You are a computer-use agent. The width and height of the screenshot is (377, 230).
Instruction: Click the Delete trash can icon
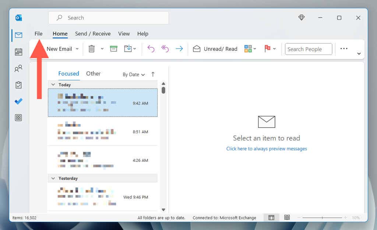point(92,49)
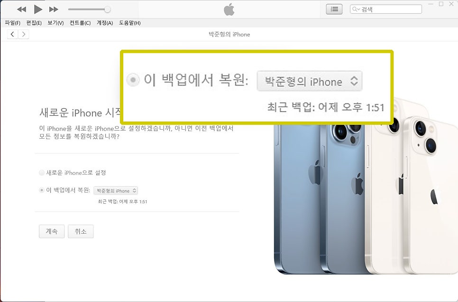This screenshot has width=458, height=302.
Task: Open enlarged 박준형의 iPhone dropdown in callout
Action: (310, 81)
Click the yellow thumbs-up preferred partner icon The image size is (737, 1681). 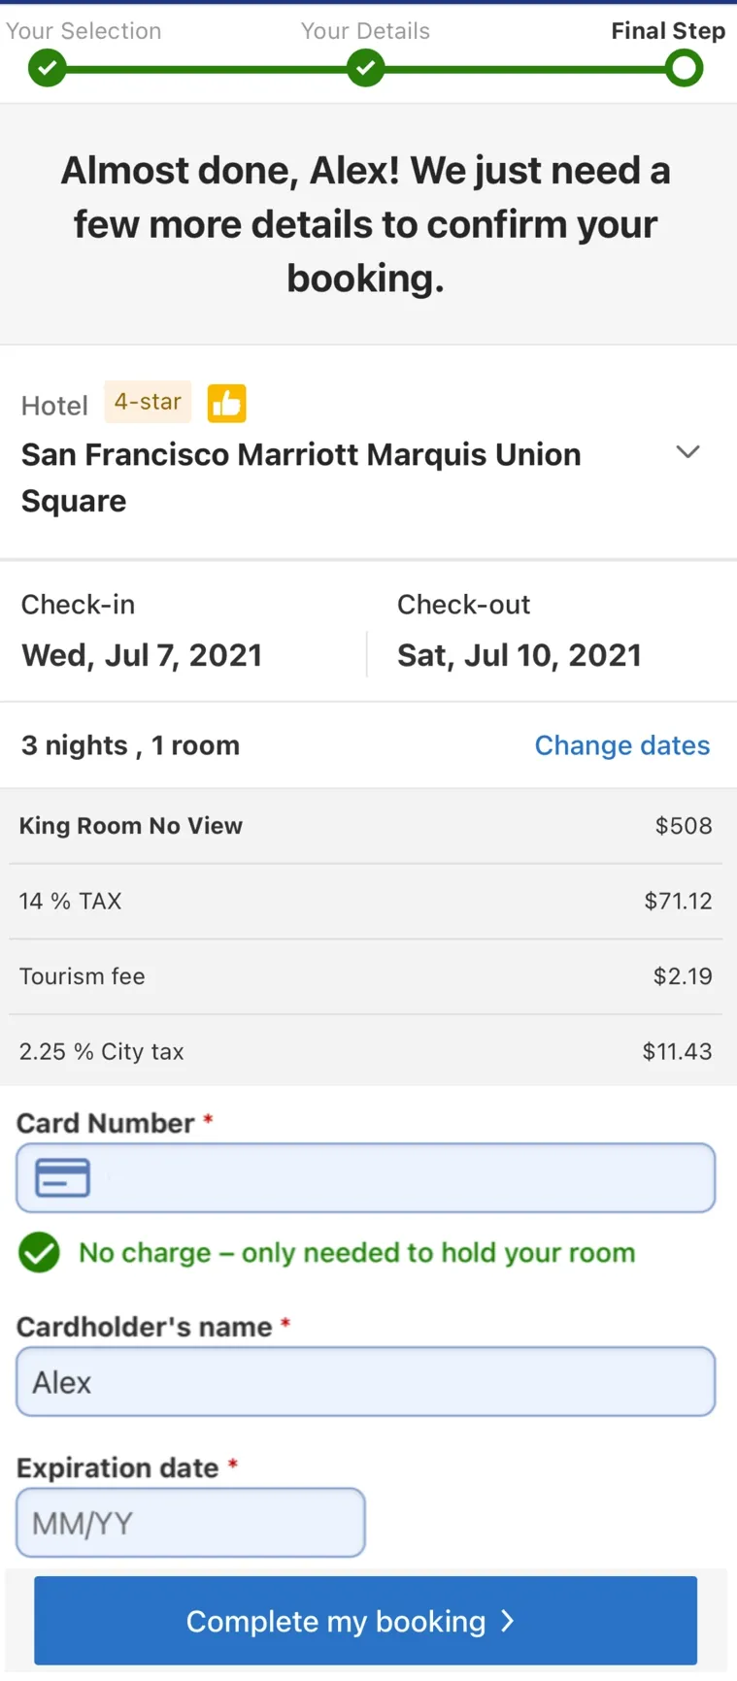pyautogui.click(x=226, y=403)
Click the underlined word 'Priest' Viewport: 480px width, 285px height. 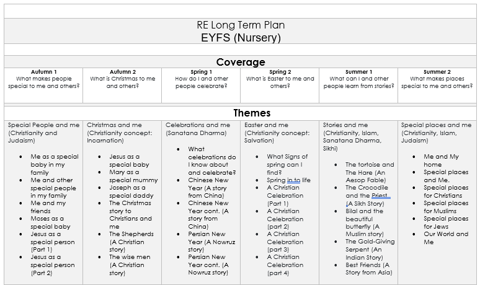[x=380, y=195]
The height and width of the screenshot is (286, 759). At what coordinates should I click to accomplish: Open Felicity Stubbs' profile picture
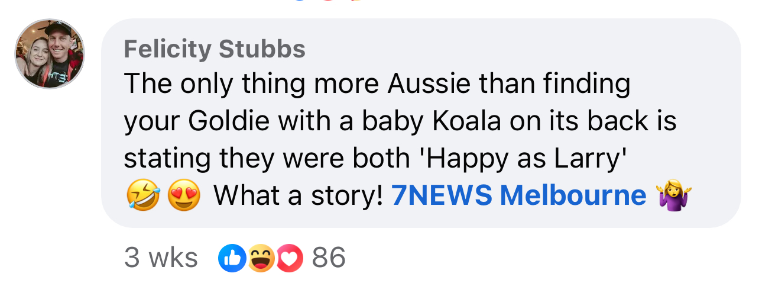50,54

Task brief>
Your task is to quote exactly the lines from the one with "The height and" through the end of the material, both included, without reproducing any pictures.

Answer>
The height and width of the screenshot is (286, 759). At what coordinates should I click to accomplish: Open Felicity Stubbs' profile picture
50,54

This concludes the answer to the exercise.